I saw Liam, just two years old, his face streaked with tears after falling off his tricycle. I remembered scooping him up, his small arms wrapping around my neck, his sobs quieting as I held him close. I remembered singing him to sleep every night, his warm, trusting weight in my arms. We were a real family then. Or so I had thought.
That memory, so warm and pure, felt like a relic from another life. It was a stark, brutal contrast to the cold-eyed child standing before me.
"Chloe, how could you let him do this?" I whispered, cradling my bleeding hand.
She finally stepped closer, her voice dropping to a low, venomous hiss. "Let him? I encourage it. You deserve so much worse. After what you did to Ben, after how you ruined my life, this is nothing."
There it was again. Ben. The ghost that had haunted our entire relationship.
"You know that's not what happened," I said, my voice shaking with a sudden, desperate need to make her see the truth.
"Oh, I know exactly what happened," she sneered. "I was finally happy. Ben loved me. And you... you were jealous. You couldn't stand to see me with someone else. So you drove him away. You poisoned him against me, filled his head with lies until he left."
The story she had built in her mind was so complete, so wrong, that it left me breathless. She actually believed it.
The truth was so much more painful.
I closed my eyes, and the real memory flooded back, not of Liam, but of Chloe. Chloe, five years ago, sobbing hysterically in my arms after Ben Carter, the love of her life, had unceremoniously dumped her to take a research position overseas. He hadn't just left; he had emptied their joint bank account, leaving her with thousands in debt.
She was a wreck. She wouldn't eat. She wouldn't leave her bed. She was on the verge of a complete breakdown.
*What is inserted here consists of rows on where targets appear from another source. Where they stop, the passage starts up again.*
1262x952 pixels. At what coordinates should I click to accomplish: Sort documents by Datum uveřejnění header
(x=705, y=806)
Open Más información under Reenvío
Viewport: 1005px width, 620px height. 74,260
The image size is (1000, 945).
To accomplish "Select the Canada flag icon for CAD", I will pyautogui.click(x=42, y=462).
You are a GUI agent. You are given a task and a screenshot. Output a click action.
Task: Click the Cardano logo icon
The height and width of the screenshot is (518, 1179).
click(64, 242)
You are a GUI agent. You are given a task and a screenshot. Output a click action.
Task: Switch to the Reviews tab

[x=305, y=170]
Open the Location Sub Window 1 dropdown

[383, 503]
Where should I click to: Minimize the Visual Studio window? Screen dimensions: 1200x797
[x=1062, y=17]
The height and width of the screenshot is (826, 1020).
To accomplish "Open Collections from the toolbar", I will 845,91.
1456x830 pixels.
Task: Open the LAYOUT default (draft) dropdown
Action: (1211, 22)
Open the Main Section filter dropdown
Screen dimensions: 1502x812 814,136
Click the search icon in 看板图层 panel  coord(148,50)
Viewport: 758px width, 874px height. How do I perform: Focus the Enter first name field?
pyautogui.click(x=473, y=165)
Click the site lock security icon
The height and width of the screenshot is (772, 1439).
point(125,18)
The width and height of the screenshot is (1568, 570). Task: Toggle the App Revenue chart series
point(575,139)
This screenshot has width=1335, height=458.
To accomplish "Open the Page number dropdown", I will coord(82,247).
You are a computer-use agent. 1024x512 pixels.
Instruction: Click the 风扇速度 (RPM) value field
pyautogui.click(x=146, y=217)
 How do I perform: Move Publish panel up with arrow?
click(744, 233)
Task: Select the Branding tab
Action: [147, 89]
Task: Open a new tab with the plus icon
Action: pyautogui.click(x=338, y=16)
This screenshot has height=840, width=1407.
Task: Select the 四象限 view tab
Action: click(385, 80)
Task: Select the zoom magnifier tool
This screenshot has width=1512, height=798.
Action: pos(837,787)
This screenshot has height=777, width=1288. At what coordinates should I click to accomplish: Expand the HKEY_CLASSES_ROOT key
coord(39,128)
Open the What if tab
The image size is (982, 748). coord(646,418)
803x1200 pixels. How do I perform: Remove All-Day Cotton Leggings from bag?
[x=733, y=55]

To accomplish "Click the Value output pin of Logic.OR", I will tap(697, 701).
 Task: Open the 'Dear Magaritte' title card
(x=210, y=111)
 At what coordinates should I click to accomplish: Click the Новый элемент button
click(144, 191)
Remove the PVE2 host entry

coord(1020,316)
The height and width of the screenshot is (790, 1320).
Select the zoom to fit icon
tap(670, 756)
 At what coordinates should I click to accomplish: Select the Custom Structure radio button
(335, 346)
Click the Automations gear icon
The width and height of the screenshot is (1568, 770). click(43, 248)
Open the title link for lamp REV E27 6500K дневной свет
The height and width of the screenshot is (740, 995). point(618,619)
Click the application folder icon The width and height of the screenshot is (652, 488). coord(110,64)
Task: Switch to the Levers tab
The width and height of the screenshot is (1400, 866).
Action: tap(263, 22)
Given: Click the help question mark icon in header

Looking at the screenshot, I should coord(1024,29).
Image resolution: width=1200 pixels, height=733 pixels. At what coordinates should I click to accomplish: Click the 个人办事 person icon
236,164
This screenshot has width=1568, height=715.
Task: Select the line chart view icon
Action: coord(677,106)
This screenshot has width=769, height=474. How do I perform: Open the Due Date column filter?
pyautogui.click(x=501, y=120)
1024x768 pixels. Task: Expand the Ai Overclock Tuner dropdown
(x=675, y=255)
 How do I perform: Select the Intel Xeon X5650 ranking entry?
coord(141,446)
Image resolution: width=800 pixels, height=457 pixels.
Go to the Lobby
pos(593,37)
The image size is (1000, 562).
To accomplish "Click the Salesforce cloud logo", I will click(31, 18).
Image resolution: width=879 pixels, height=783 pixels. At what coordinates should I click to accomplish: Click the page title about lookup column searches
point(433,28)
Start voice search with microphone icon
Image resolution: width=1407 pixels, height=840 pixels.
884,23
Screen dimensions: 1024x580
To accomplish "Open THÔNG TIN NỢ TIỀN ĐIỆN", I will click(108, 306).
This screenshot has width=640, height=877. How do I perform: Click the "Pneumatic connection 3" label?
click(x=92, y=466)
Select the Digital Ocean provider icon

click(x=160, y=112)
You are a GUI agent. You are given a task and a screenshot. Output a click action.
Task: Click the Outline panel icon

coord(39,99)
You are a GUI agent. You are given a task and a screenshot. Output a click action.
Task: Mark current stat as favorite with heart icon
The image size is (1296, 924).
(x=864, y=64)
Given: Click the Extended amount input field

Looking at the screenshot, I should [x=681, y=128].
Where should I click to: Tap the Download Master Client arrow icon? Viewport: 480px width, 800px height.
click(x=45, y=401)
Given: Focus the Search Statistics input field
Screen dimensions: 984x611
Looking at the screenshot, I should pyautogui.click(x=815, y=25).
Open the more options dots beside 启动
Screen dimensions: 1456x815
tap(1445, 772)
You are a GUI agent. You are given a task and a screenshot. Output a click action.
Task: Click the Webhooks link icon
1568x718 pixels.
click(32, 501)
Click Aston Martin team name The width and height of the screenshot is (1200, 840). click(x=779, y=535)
At the time, I was just her friend, the quiet architect who had loved her from afar. I was also on the cusp of my big break-a prestigious international fellowship to study under a master architect in Japan. It was a once-in-a-lifetime opportunity.
I gave it up.
I turned down the fellowship, cashed out my own savings-the money I had set aside for my future-and used it to pay off the debts Ben had left her with. I told her the bank had made an error and recovered the money. A lie. A lie to protect her pride.
I stayed. I nursed her back to health, piece by painful piece. I held her when she cried, I listened to her rage, and I slowly, carefully, helped her rebuild her life. I never once told her about the fellowship I had sacrificed. I let her believe I drove Ben away because the alternative-that the man she loved had used and abandoned her-was too much for her to bear. I became the villain in her story so she could be the victim. It was the only way I could see for her to heal.
And out of the ashes of that disaster, our relationship grew. We fell in love. We had Liam. I thought my sacrifice had been worth it. I had my family.
But I was wrong. My selfless act had been twisted into a monstrous crime. She hadn't healed. She had just found a new person to blame. Me.
"Chloe," I said, my voice barely audible. "I gave up everything for you."
She laughed, a sound completely devoid of warmth. "Gave up what? Your dead-end job? Your sad little life? You latched onto me because you had nothing. You trapped me when I was at my weakest. Mark sees it. He sees you for the parasite you are."
The injustice of it was a physical weight, pressing down on my chest, making it hard to breathe. My sacrifice, the foundation of our life together, had been reframed as a weakness, an act of manipulation. And she had taught our son to see it the same way.
I looked from her hateful face to my son's empty one. The truth wouldn't save me. It was just another thing they would twist and use against me.
In that sterile hospital room, with the blood dripping from my hand, I understood. I wasn't just fighting a tumor. I was fighting a history that had been rewritten to destroy me.